Calf of Man
Calf of Man, Calf of Man, Isle of Man
Calf of Man Reviews
Stunning beauty Jun 11, 2011
It was one of the most beautiful views I had seen in long time; I was sitting on a bench and the end of the road watching the island Calf of Man from the most southern point on the main island of Isle of Man. It was colder than I had anticipated but the light was great so I just had to wait for the right moment to take some picture and the view was so stunning that I had no wish to leave.
I was sitting there looking at the Calf of Man in the beautiful evening sun and I had been on Isle of Man less than 2 hours; it was awesome to find a view that I would treasure for the rest of my life so fast.
The little island is only 250-hectare and situated off the southwest coast of the Isle of Man. It is separated from the Isle of Man by a narrow stretch of water called the Calf Sound where the tide is making some fabulous drawing on the water. Between the Isle of Man and the Calf is the islet of Kitterland, while the islets of Yn Burroo and The Stack lie close to the Calf's shore. Almost a mile southwest of the Calf is Chicken Rock, the most southerly part of the Isle of Man's territory.
The small rock of an island has two seasonal inhabitants; my guess is that they must feel pretty alone out there with all the birds and the wind blowing over the raw cliff all the time. Calf of Man is home to a breeding population of Manx Shearwaters, a seabird that derives its name from its presence in Manx waters.
The word 'calf' goes back to the old Viking word; kalfr, which means a small island lying near a larger one. Until 1939 the island was under private ownership by the Keig family, when the island was donated to the National Trust to become a bird sanctuary. In 1951 the Manx National Trust was established, which became Manx National Heritage.
The island has been a bird observatory since 1962 and welcomes visits from volunteers and ornithologists. The observatory is able to accommodate up to eight visitors in basic self-catering accommodation, which can be booked through Manx National Heritage. It is possible to reach the Calf of Man by boat from both Port Erin and Port St Mary. Cow Harbour and South Harbour are the main landing places.

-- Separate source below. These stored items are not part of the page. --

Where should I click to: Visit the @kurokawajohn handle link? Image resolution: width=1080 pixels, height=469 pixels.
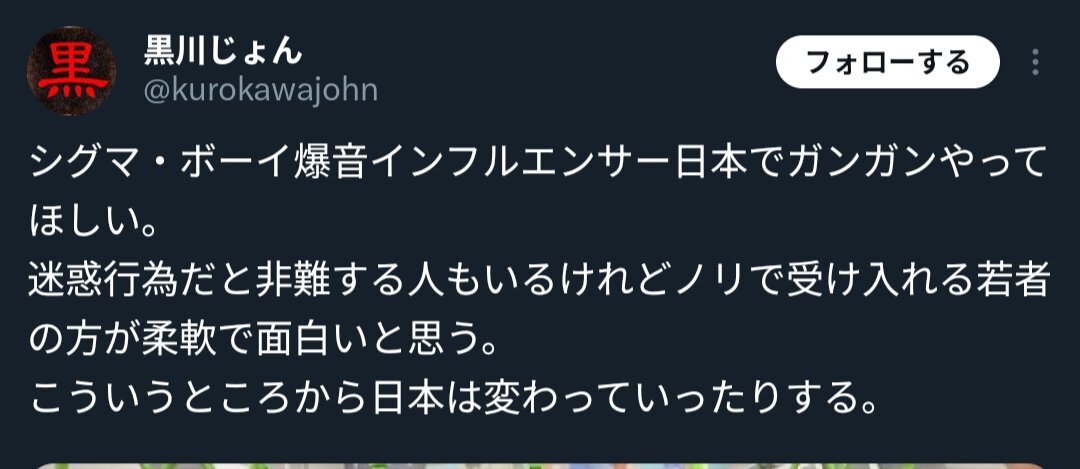tap(261, 90)
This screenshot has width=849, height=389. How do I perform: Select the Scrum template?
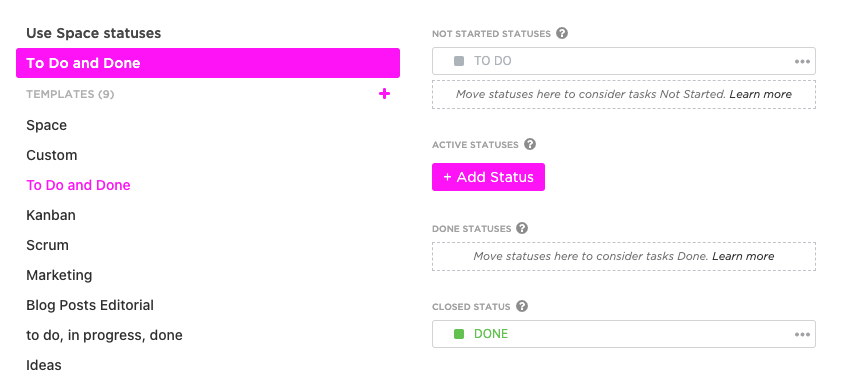tap(47, 245)
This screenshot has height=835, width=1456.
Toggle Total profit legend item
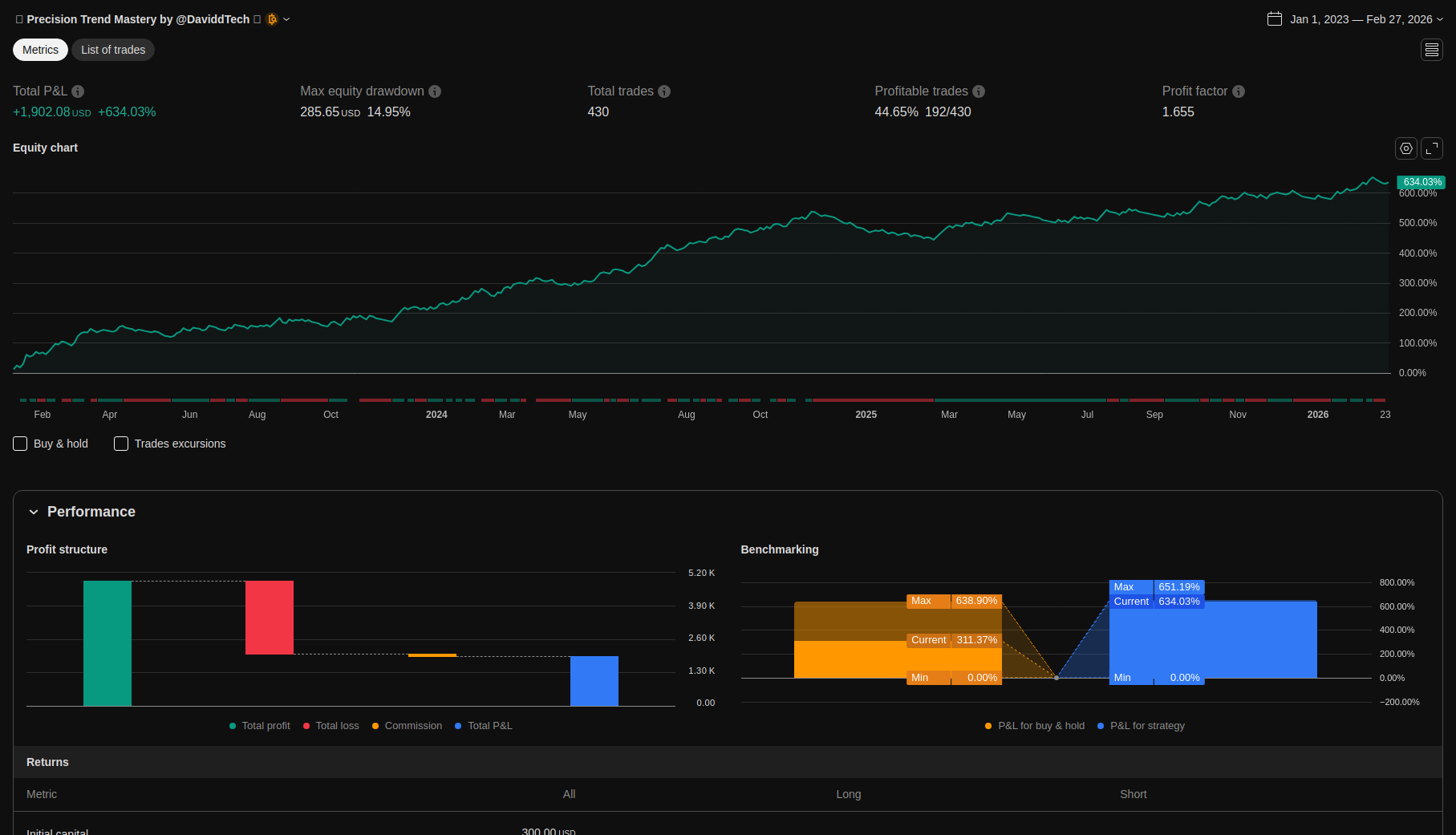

The Calf of Man currently boasts the world's highest density of lighthouses: two lighthouses were built in 1818 by Robert Stevenson to warn mariners of the hazards of the Chicken Rocks off the south end of the Calf. These were replaced in 1875 by a lighthouse built on the Chicken Rocks themselves. In 1968, a third lighthouse was built on the Calf after a severe fire destroyed the Chicken Rocks light but it was later rebuilt again.